To do —
Report each line from the listing that the string "settings" appears in.

Extracted information —
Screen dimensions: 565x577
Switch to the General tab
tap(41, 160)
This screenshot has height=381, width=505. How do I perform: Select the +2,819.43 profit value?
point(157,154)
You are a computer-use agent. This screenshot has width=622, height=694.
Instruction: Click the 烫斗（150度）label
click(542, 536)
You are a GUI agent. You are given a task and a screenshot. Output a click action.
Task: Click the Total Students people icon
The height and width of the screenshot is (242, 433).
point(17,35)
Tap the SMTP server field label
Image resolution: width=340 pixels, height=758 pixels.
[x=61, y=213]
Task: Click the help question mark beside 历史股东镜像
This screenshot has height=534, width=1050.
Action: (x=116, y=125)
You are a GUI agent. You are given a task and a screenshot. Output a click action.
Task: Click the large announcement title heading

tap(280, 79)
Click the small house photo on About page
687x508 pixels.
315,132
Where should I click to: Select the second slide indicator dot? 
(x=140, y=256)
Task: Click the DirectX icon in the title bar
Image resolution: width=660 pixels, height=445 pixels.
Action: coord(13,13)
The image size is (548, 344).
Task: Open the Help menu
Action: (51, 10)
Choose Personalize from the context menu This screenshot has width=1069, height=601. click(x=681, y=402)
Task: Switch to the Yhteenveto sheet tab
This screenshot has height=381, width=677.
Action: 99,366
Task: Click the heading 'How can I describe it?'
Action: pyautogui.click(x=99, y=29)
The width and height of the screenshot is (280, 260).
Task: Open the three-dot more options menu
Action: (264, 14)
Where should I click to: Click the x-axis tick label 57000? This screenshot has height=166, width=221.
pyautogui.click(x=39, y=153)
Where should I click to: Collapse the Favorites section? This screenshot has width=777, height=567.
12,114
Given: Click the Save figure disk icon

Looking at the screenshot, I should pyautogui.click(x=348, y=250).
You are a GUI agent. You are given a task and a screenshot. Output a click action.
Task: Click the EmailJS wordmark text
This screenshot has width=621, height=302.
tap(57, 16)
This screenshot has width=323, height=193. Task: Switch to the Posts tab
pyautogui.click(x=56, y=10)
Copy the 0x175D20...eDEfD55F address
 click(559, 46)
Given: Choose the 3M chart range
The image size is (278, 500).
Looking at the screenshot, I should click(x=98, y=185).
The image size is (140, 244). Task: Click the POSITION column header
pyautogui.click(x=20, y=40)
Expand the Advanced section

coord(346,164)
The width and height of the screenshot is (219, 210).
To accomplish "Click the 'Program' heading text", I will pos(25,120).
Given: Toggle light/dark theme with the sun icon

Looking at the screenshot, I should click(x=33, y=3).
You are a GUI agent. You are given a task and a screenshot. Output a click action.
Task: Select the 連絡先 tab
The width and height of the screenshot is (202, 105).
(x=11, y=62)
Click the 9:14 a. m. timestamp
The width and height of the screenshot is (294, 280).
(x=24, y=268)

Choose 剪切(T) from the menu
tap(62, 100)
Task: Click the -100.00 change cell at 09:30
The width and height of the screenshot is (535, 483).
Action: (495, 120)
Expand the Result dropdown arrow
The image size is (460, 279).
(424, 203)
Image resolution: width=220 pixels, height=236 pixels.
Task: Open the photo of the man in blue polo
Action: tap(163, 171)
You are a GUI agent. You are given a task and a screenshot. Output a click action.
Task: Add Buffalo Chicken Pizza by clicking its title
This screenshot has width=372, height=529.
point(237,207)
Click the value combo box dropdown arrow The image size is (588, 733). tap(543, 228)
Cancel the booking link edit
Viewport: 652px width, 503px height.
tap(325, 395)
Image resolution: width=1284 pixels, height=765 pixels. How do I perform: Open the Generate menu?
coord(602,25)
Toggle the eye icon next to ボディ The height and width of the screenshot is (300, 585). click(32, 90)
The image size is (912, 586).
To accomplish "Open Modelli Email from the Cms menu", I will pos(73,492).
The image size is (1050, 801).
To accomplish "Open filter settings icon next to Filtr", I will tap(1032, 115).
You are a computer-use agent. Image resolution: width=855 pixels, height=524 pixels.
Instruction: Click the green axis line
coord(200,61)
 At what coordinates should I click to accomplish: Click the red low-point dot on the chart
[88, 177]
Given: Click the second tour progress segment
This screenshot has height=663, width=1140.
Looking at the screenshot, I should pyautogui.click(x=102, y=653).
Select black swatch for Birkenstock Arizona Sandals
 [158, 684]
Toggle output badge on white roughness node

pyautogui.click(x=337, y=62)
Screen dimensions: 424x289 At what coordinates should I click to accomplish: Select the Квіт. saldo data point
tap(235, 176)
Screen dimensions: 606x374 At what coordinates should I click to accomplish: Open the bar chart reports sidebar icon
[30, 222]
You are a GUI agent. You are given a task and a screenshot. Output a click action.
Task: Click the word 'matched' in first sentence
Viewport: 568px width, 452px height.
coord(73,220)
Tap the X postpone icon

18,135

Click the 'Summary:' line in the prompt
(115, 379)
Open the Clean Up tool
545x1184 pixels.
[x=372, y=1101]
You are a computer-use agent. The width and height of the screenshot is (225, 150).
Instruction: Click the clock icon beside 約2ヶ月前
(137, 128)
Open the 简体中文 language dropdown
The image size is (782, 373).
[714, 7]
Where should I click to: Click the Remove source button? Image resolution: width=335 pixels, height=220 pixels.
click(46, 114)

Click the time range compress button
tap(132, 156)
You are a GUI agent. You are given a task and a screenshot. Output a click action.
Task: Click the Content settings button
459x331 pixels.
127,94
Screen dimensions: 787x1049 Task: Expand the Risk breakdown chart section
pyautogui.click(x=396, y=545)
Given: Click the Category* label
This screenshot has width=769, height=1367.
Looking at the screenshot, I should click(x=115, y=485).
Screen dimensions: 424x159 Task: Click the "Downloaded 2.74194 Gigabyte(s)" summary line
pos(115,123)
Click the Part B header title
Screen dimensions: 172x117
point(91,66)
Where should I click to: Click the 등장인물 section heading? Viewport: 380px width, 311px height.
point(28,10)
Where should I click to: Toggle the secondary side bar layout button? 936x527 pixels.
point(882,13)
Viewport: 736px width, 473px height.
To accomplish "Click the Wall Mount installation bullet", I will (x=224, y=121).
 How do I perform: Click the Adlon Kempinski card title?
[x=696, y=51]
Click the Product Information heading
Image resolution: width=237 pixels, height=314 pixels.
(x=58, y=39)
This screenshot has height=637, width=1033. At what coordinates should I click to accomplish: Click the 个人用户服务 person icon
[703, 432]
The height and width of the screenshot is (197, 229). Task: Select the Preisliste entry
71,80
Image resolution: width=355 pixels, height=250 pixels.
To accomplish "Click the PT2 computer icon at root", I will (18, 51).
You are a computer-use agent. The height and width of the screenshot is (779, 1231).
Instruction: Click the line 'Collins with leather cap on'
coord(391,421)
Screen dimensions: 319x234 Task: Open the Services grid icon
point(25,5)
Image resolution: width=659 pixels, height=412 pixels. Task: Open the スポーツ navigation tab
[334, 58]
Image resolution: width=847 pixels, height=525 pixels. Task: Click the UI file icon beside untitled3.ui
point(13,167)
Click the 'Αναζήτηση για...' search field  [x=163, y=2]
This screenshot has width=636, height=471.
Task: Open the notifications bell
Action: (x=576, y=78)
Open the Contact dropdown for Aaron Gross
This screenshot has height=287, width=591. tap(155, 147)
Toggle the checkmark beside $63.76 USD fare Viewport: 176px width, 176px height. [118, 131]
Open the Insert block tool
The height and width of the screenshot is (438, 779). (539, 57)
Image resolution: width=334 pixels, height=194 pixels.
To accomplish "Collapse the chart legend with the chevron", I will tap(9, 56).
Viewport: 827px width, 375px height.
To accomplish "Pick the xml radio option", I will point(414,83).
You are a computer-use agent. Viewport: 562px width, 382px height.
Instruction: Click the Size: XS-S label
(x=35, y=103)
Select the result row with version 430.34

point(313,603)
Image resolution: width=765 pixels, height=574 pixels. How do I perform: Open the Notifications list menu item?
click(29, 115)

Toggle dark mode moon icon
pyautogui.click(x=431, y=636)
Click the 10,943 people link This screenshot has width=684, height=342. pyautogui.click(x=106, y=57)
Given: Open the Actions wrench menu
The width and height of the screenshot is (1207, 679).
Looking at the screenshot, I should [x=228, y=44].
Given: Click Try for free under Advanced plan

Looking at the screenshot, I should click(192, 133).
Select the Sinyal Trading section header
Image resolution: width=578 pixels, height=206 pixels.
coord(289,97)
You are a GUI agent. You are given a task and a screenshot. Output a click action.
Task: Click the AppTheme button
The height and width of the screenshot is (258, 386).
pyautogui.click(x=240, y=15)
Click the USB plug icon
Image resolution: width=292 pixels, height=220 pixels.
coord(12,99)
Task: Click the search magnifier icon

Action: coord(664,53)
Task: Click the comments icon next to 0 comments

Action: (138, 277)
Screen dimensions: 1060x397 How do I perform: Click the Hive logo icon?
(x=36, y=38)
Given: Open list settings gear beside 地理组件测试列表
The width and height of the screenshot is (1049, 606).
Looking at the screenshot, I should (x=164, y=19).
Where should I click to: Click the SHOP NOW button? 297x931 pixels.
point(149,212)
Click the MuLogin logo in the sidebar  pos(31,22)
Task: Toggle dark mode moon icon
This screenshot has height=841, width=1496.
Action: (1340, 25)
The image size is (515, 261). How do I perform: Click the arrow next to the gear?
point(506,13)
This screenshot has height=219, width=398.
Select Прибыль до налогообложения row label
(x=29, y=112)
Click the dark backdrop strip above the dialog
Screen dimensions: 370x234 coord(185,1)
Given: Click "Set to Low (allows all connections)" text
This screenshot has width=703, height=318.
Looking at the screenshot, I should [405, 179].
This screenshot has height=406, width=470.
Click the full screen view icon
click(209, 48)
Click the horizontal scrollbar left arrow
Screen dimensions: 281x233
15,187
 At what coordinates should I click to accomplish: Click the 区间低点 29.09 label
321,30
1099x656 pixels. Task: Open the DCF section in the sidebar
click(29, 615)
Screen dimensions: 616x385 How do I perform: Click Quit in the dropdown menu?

Answer —
To accomplish "Open filter settings icon next to Filtr", I will tap(1032, 115).
Task: Click the Content settings button
Given: Open list settings gear beside 地理组件测试列表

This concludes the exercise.